In 2018, Stanford came back to Earth — in one key metric, at least.
Make no mistake: Stanford Graduate School of Business continues to be the world’s most selective elite B-school, with a single-digit acceptance rate in the fall of 2018 for an incoming cohort that boasted an undergraduate GPA of 3.74. But as gaudy as those and other Stanford numbers are, GSB no longer has the gaudiest — and, some have charged, most discouraging — number in another key data point: average Graduate Management Admission Test score. Last fall, Stanford dropped out of the stratosphere where it had been with a 737 average, losing five points to land at 732 — still the best mark of any school in the world, but one equaled by three of Stanford’s peers.
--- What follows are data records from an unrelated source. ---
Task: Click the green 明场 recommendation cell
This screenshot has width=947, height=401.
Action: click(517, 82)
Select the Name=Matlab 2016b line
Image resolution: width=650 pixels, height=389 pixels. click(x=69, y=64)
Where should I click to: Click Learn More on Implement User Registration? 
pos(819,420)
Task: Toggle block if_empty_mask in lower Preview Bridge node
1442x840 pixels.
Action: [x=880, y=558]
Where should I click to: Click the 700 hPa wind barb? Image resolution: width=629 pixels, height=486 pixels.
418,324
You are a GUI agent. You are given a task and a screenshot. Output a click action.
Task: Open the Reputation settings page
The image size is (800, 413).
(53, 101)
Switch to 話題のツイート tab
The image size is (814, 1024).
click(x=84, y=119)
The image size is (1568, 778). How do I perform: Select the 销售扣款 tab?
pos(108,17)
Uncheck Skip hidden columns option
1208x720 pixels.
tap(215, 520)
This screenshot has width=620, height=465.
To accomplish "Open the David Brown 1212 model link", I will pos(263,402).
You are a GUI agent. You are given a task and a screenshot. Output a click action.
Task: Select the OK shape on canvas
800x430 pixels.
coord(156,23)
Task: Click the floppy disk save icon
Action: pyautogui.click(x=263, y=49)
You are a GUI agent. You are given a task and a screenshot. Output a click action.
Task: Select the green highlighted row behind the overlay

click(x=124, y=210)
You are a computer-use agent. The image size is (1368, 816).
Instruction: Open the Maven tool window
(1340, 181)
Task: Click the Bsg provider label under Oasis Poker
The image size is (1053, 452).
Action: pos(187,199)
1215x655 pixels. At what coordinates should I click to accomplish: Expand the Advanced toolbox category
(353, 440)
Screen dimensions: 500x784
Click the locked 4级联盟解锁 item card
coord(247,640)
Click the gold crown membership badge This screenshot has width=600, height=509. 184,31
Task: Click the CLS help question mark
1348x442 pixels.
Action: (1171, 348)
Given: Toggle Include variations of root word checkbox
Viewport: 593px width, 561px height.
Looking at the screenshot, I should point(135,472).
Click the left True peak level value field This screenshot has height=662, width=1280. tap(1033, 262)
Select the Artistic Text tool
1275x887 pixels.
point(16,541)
The five-point drop could be construed as a normal fluctuation; after all, there’s only so much higher average scores can go on a test where a perfect score is 800. Many said as much as Stanford’s score rose dramatically in 2016 and stayed at 737 in 2017, with the closest competitor schools a respective seven and five points behind — remarkable for the upper echelons of graduate business education. But while we know that it’s generally considered a good thing to have a high number in this data point, some see too high a number as a possible deterrence to potential applicants. Stanford’s gatekeepers seem to be sympathetic to this view. Even as she brought her first cohort to Palo Alto last fall Stanford’s Kirsten Moss, assistant dean of admissions and financial aid, bemoaned that the “misconception is that you have to be a unicorn to get in (GSB).”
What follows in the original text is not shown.